Irán y Corea del Norte hacen otro ejercicio con sus armas nucleares desarrolladas exclusivamente -quién lo duda- con fines pacíficos y benéficos. Al tiempo que los talibanes ejecutan a otra mujer, una más, sin derecho a voz ni defensa, bajo cargos de adulterio.
Y en este preciso instante, en Marte… Curiosity apaga su cámara, deja de transmitir, se mete sus brazos mecánicos en sus bolsillos mecánicos y patea una latica en el fondo de un callejón de una ciudad marciana desierta.

Putin mete presas a otras rockeras y a más activistas ecológicos, y escoge a dedo al próximo títere que pondrá en su lugar para el período que viene al tiempo que las mafias, encabezadas por él mismo, se apoderan de la nueva Rusia.
Y mientras tanto, en Marte… Curiosity emite una vez más una canción de los Beatles y luego otra del cantante Black Eyed Peas (o algo así) para que las escuchen allá en la Tierra. Y piensa mientras suenan: algún día me voy hartar del gusto musical de los ingenieros de la NASA, me voy a apoderar de la emisora y voy a poner mi propia música.

En un país latinoamericano la gente decente se prepara para las elecciones y los tiranos se preparan para hacer el fraude.
Y mientras tanto, en Marte… Curiosity se topa con un monolito oscuro que está siendo rodeado y venerado por un grupo de simios. Uno de ellos toma un hueso y lo lanza al aire, Curiosity sigue el desplazamiento  del hueso con su cámara en slow motion. Interrumpe la grabación, decide borrar el material y no lo transmite: “esta gente no está preparada para entender esto”.

Estalla otra guerra, una vez más y como siempre, en el Medio Oriente. Al tiempo que se rumora de este lado del planeta que ahora sí que se murió Fidel.

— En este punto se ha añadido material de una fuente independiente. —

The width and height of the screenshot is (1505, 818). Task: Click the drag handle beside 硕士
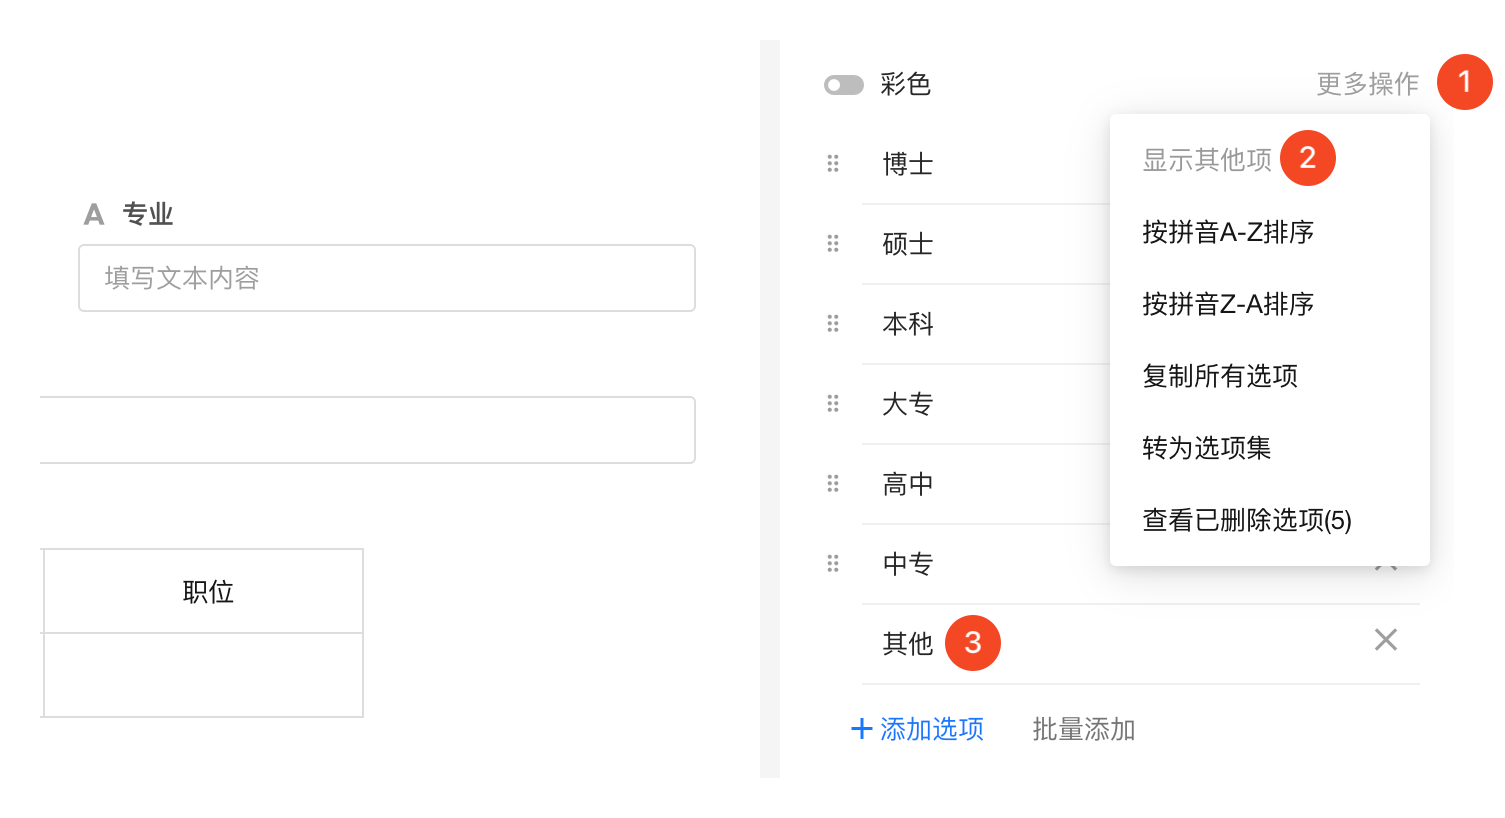click(833, 244)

Y mientras tanto, en Marte… Curiosity se encuentra a tres hombres compartiendo un café alrededor de una mesa: Ray Bradbury, Moebius y Neil Armstrong. “Estamos trabajando en una novela gráfica, el proyecto más ambicioso de nuestras vidas. Moebius hace las ilustraciones, Armstrong es el protagonista y yo hago el guión… si llegas a mencionar algo te juro que no te incluiremos en ella”; le advierte el más gordito de los tres.

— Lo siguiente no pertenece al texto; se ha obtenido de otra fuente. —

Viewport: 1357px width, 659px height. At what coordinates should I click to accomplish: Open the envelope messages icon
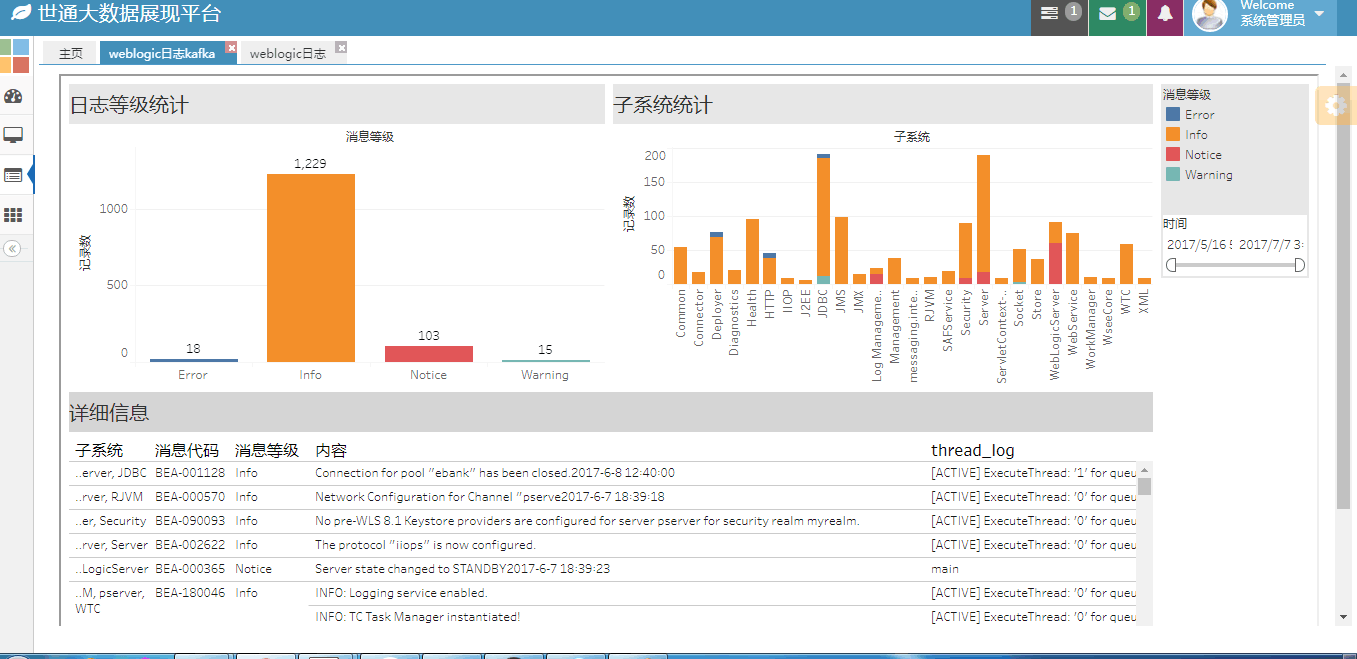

Hay crisis y más crisis, crisis en los países que siempre hemos estado en crisis y crisis en los países que no saben (o ya no se acuerdan) lo que es vivir en crisis. Y ni hablar de las crisis internas de cada quien.

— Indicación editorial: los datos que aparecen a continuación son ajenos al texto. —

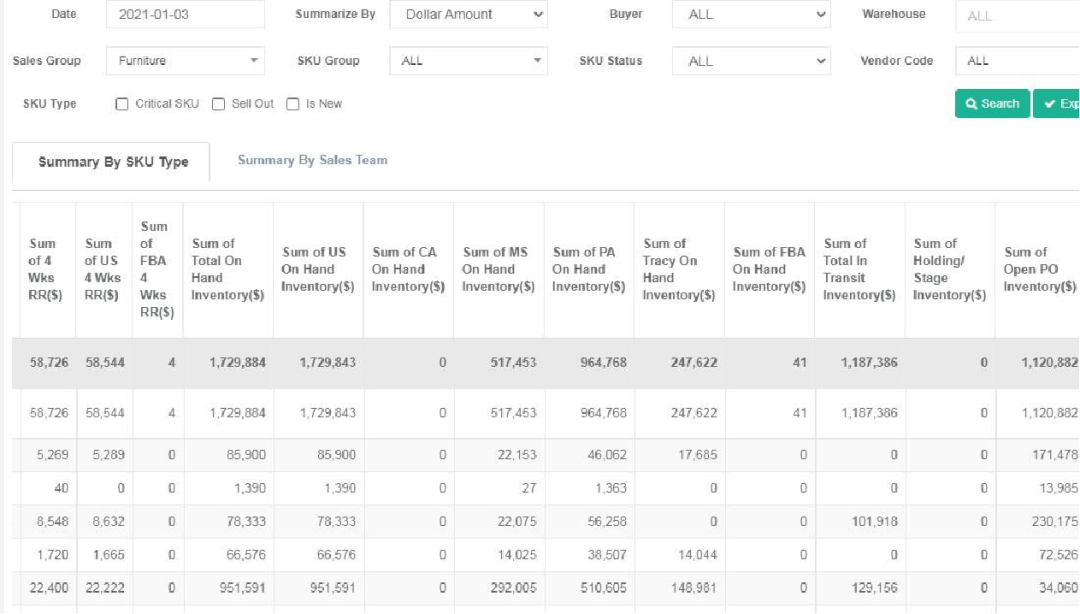Click the Vendor Code field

Y mientras tanto, en Marte… Curiosity se seca el aceite de la frente, da por culminada otra jornada que ha resultado tan extenuante como estéril, lanza al aire un helicóptero-cámara para que tome una foto cenital desde la altura. Al mirar la foto aérea se da cuenta de que en todo este tiempo no ha hecho otra cosa que dibujar su propia imagen sobre la arena marciana.